### Problem to solve
Only the lines from the line that contains "Advanced Search (836, 221)" through the final line of the entries below belong in your answer, copied exactly and without pictures.

Stored data entries:
##########

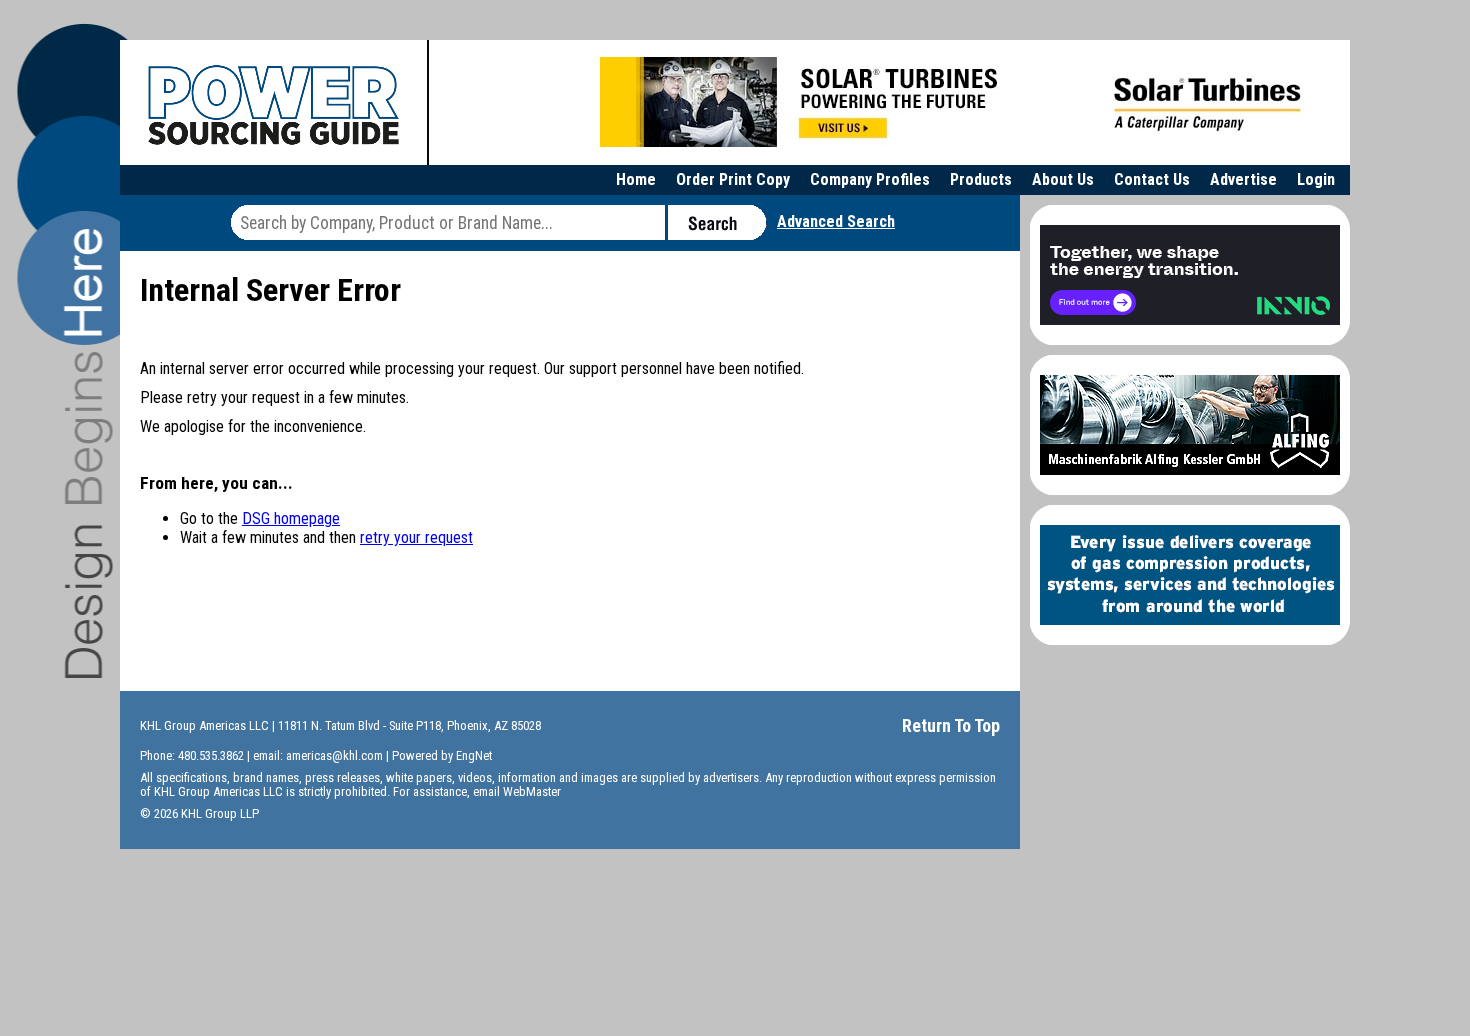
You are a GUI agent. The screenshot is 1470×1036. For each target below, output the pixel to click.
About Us (1063, 179)
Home (636, 179)
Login (1316, 179)
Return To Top (951, 725)
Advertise (1243, 179)
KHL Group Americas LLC (204, 725)
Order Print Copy (733, 179)
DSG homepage (291, 518)
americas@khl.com (334, 755)
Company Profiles (870, 179)
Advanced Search (836, 221)
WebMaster (532, 791)
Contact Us (1152, 179)
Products (981, 179)
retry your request (416, 537)
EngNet (474, 755)
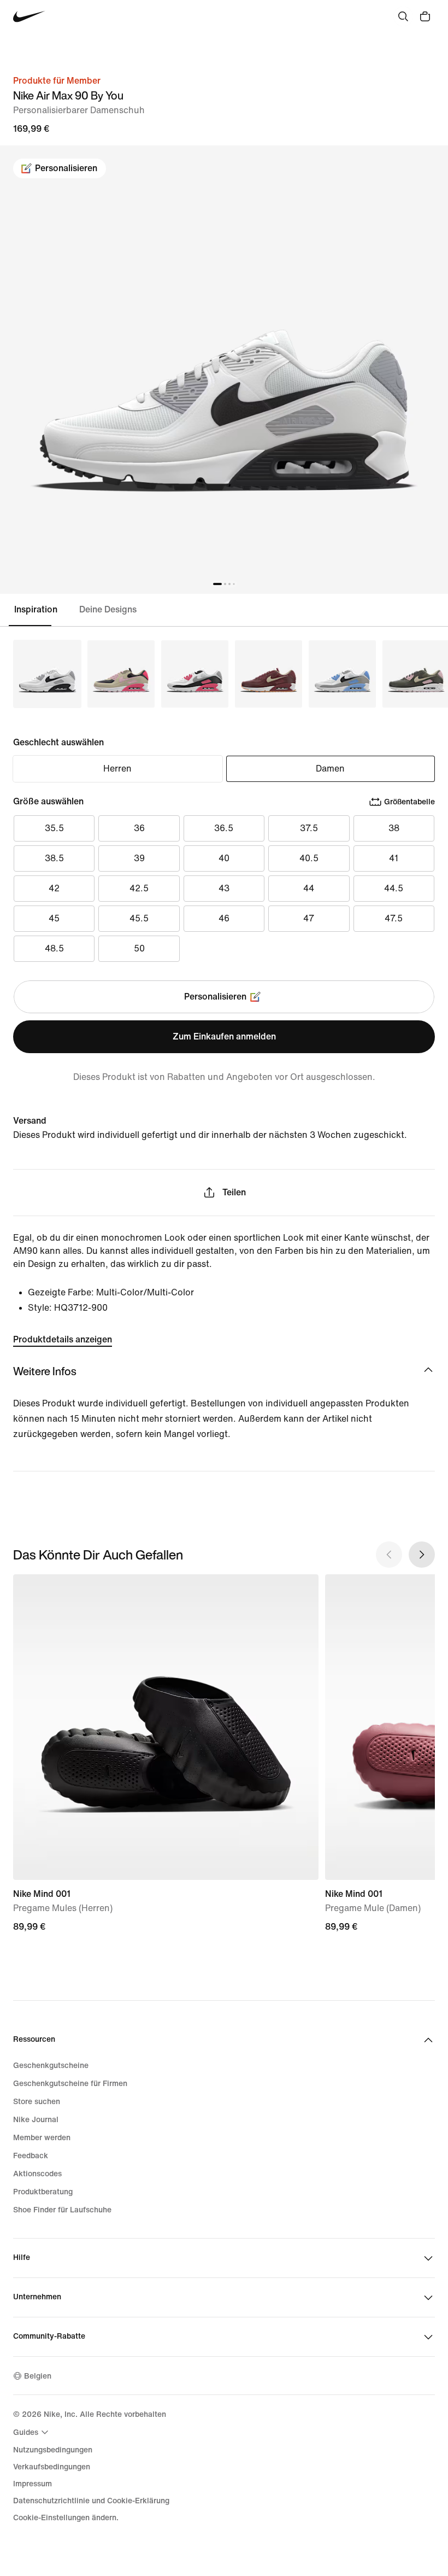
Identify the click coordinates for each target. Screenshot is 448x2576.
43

##########

### Solved exercise
Advanced Search (836, 221)
WebMaster (532, 791)
Contact Us (1152, 179)
Products (981, 179)
retry your request (416, 537)
EngNet (474, 755)
Identify the click coordinates for each target. Screenshot is 448x2576.
43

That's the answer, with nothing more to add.